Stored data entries
_ _ _

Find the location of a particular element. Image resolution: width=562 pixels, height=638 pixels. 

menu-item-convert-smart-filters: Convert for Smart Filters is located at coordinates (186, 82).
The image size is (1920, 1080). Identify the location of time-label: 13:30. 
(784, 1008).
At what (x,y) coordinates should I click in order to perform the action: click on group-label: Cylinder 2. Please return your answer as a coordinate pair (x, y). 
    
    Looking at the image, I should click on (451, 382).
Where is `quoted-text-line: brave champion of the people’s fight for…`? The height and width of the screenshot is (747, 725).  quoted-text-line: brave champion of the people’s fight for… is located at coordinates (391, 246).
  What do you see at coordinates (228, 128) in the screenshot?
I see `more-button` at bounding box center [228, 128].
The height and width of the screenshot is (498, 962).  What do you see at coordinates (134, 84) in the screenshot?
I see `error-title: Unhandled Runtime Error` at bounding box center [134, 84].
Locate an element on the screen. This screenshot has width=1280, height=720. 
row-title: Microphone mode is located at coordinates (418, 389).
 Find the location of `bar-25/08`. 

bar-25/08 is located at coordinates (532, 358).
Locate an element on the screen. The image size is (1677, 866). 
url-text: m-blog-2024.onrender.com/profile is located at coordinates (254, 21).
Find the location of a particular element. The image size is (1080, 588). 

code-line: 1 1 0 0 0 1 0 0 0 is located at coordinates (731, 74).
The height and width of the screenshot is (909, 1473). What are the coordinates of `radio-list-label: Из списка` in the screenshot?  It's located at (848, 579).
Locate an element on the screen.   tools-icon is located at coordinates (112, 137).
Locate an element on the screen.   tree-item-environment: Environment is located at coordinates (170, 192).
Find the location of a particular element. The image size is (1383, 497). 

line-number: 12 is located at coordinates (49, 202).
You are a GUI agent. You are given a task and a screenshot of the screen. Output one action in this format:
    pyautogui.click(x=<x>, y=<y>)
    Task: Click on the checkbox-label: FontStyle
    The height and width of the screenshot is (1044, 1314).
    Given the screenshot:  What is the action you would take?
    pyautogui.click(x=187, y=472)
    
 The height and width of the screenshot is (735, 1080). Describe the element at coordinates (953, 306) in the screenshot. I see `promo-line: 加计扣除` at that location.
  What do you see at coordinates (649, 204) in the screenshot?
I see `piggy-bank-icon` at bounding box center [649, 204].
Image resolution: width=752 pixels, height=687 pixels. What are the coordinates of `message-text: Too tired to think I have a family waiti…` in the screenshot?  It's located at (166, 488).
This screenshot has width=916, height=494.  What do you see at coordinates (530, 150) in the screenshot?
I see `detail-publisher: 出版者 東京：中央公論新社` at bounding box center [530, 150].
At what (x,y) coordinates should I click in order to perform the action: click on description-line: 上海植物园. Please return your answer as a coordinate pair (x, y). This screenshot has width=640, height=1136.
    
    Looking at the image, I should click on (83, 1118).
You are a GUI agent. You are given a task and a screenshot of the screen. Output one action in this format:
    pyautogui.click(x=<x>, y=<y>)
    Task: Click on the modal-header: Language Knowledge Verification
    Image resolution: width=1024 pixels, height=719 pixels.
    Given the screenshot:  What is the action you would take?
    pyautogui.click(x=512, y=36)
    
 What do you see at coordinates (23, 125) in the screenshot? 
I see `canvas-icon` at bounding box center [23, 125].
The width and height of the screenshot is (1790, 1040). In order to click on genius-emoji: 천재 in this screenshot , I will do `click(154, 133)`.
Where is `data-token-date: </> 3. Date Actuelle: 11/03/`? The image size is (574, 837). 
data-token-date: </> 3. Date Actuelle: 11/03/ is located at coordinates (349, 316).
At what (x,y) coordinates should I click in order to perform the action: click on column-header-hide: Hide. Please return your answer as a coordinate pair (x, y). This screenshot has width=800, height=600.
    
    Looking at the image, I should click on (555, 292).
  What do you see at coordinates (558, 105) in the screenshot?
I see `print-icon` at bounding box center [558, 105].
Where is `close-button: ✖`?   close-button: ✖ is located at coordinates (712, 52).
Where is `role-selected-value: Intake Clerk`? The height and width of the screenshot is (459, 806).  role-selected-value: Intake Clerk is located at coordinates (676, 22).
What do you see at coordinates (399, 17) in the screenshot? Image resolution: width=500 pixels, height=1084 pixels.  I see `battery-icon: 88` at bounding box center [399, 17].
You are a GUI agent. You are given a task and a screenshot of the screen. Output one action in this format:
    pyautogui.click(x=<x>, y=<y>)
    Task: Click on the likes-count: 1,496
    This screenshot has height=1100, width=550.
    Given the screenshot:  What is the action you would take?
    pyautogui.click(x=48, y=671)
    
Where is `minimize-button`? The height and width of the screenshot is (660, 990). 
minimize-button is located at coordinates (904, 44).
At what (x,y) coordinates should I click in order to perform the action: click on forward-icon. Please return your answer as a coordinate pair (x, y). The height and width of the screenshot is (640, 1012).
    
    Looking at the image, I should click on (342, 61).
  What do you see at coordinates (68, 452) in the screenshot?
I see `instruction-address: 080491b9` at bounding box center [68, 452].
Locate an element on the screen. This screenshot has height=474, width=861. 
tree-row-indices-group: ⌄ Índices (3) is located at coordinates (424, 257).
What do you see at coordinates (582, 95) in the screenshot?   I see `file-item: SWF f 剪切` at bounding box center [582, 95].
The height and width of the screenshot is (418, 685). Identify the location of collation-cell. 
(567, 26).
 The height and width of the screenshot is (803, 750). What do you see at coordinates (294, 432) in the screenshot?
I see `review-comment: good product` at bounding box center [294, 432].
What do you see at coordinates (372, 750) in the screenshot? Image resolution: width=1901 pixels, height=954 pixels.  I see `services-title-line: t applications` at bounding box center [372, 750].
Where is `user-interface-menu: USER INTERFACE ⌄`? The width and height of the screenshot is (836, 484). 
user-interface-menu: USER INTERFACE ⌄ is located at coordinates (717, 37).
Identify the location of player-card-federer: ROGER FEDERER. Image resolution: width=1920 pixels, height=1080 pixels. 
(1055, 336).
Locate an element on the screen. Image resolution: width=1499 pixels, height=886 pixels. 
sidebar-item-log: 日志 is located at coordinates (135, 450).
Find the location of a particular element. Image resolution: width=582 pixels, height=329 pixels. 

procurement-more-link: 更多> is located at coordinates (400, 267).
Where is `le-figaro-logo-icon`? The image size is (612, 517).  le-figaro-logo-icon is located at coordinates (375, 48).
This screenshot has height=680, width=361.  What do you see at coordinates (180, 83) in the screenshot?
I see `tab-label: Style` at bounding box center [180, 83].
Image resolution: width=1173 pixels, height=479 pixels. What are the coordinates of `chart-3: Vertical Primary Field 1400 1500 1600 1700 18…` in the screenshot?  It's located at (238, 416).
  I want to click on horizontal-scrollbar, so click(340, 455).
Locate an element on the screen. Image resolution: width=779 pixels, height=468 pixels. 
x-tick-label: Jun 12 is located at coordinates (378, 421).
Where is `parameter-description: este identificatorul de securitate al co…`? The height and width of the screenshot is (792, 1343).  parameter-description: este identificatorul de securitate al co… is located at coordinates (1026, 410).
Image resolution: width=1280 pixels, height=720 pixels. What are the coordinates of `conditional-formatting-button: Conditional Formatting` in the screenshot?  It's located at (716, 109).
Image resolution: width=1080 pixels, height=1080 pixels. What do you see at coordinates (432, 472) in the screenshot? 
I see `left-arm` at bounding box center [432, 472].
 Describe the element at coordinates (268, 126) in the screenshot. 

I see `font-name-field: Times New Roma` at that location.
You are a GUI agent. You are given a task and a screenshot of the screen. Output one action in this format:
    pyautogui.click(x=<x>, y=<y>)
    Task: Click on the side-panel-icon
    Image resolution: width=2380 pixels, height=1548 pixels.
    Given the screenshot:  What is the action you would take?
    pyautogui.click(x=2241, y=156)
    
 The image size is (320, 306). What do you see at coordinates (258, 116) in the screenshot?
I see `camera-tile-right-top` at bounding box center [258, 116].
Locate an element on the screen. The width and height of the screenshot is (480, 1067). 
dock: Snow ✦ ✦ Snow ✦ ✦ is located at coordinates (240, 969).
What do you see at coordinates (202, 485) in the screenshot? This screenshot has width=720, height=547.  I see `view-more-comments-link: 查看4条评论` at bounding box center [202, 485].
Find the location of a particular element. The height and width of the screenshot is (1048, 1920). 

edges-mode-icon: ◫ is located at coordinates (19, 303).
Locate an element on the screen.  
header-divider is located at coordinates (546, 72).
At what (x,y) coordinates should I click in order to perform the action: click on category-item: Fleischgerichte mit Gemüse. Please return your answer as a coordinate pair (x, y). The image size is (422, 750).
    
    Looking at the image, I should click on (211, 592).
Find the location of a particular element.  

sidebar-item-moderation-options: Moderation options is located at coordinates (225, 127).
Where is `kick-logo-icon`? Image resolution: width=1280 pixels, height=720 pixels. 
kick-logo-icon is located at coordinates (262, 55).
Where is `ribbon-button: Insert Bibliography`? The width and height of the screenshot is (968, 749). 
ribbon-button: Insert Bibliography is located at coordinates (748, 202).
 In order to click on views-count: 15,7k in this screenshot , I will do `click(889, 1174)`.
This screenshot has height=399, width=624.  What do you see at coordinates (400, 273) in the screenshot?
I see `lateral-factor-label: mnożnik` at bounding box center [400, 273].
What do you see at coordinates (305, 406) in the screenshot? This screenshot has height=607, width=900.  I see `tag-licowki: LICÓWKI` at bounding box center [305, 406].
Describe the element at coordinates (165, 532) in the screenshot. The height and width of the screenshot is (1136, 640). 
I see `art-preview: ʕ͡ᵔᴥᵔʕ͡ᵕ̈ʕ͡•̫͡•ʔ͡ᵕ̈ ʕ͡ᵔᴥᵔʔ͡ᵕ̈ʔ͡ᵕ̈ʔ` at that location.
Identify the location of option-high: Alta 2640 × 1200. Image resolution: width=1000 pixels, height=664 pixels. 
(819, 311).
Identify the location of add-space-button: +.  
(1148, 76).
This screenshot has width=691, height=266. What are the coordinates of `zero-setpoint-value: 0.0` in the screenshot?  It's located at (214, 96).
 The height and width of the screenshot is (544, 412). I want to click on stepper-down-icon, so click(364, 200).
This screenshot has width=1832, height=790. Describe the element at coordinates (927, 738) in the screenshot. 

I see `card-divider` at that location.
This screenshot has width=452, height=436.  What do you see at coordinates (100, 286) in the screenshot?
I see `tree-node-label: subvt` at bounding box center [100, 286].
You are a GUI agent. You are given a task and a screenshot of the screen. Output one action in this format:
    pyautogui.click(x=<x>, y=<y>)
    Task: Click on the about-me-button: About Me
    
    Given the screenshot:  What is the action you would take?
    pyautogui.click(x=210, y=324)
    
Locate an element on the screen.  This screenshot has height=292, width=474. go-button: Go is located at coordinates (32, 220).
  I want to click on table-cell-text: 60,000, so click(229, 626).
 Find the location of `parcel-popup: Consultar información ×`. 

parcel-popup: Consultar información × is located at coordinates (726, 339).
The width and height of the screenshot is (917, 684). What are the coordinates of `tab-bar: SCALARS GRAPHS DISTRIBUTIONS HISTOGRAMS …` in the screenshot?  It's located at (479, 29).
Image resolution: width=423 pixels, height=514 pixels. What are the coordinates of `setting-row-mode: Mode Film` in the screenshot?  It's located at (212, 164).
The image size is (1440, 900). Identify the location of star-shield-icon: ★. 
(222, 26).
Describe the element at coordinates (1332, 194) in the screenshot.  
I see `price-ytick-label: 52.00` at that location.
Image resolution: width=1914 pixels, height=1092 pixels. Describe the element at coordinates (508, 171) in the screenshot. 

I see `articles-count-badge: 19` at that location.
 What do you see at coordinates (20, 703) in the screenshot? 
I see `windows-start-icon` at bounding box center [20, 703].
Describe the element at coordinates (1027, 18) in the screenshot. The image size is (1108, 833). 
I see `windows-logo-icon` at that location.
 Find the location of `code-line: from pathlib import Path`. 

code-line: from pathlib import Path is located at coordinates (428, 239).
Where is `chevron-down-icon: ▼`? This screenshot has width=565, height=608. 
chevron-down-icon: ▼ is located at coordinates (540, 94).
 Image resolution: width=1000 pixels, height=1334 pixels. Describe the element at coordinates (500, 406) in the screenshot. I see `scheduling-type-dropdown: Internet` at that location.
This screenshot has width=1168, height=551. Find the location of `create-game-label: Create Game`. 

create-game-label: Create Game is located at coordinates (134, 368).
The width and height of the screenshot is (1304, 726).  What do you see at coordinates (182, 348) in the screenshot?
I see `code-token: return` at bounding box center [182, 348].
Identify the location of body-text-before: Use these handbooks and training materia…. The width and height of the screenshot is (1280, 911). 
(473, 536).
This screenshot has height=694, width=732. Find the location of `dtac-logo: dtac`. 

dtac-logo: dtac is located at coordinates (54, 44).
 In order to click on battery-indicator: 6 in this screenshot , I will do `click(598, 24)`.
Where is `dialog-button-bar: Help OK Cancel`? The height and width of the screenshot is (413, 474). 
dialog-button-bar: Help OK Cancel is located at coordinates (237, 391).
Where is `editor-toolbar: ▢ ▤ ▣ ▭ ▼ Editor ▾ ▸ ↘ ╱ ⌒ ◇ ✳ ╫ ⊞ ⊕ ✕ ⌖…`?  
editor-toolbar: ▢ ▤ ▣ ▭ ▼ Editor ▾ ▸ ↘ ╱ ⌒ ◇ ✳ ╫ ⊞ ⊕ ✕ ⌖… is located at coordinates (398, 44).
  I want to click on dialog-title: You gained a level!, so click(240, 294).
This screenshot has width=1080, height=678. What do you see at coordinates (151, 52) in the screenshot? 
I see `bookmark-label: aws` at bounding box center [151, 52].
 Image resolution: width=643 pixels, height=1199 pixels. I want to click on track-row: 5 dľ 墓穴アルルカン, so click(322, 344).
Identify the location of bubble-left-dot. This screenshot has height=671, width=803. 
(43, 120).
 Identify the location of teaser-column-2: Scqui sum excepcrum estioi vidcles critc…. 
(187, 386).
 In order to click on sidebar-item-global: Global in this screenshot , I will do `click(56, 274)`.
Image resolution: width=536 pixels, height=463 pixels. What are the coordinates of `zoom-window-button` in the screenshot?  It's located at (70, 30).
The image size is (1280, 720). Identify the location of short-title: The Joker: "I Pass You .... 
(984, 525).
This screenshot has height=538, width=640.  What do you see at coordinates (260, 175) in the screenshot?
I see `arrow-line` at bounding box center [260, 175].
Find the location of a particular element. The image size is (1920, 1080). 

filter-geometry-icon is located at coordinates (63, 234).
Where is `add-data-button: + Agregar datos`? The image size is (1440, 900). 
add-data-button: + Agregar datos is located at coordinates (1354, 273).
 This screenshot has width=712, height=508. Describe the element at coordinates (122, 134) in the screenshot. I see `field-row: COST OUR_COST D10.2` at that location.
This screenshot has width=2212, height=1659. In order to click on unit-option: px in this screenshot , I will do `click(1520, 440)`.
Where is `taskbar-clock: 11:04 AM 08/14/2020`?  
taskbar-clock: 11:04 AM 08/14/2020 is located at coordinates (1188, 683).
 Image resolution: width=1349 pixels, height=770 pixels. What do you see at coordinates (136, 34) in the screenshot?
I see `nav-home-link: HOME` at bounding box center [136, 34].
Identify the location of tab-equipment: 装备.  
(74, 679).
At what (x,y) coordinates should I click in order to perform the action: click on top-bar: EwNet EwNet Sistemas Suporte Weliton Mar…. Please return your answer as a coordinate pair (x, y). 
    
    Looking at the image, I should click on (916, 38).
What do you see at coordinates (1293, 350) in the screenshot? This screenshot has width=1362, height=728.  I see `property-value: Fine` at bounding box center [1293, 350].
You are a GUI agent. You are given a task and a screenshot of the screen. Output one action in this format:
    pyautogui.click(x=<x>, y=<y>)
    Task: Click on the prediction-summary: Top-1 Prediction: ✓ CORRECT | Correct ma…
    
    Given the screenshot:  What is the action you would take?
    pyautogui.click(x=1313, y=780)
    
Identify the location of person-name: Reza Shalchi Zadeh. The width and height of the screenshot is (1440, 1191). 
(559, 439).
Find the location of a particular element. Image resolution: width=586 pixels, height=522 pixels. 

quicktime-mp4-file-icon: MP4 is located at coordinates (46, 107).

_ _ _

Task prompt:
Starting at the line containing "has width=800, height=600." and ending at the line containing "center [68, 452].", write out those lines again, swapping "Where is" for "Where can I find" and changing nothing else.

Answer box:
At what (x,y) coordinates should I click in order to perform the action: click on column-header-hide: Hide. Please return your answer as a coordinate pair (x, y). This screenshot has width=800, height=600.
    
    Looking at the image, I should click on (555, 292).
  What do you see at coordinates (558, 105) in the screenshot?
I see `print-icon` at bounding box center [558, 105].
Where can I find `close-button: ✖`?   close-button: ✖ is located at coordinates (712, 52).
Where can I find `role-selected-value: Intake Clerk`? The height and width of the screenshot is (459, 806).  role-selected-value: Intake Clerk is located at coordinates (676, 22).
What do you see at coordinates (399, 17) in the screenshot? Image resolution: width=500 pixels, height=1084 pixels.  I see `battery-icon: 88` at bounding box center [399, 17].
You are a GUI agent. You are given a task and a screenshot of the screen. Output one action in this format:
    pyautogui.click(x=<x>, y=<y>)
    Task: Click on the likes-count: 1,496
    This screenshot has height=1100, width=550.
    Given the screenshot:  What is the action you would take?
    pyautogui.click(x=48, y=671)
    
Where can I find `minimize-button`? The height and width of the screenshot is (660, 990). 
minimize-button is located at coordinates (904, 44).
At what (x,y) coordinates should I click in order to perform the action: click on forward-icon. Please return your answer as a coordinate pair (x, y). The height and width of the screenshot is (640, 1012).
    
    Looking at the image, I should click on (342, 61).
  What do you see at coordinates (68, 452) in the screenshot?
I see `instruction-address: 080491b9` at bounding box center [68, 452].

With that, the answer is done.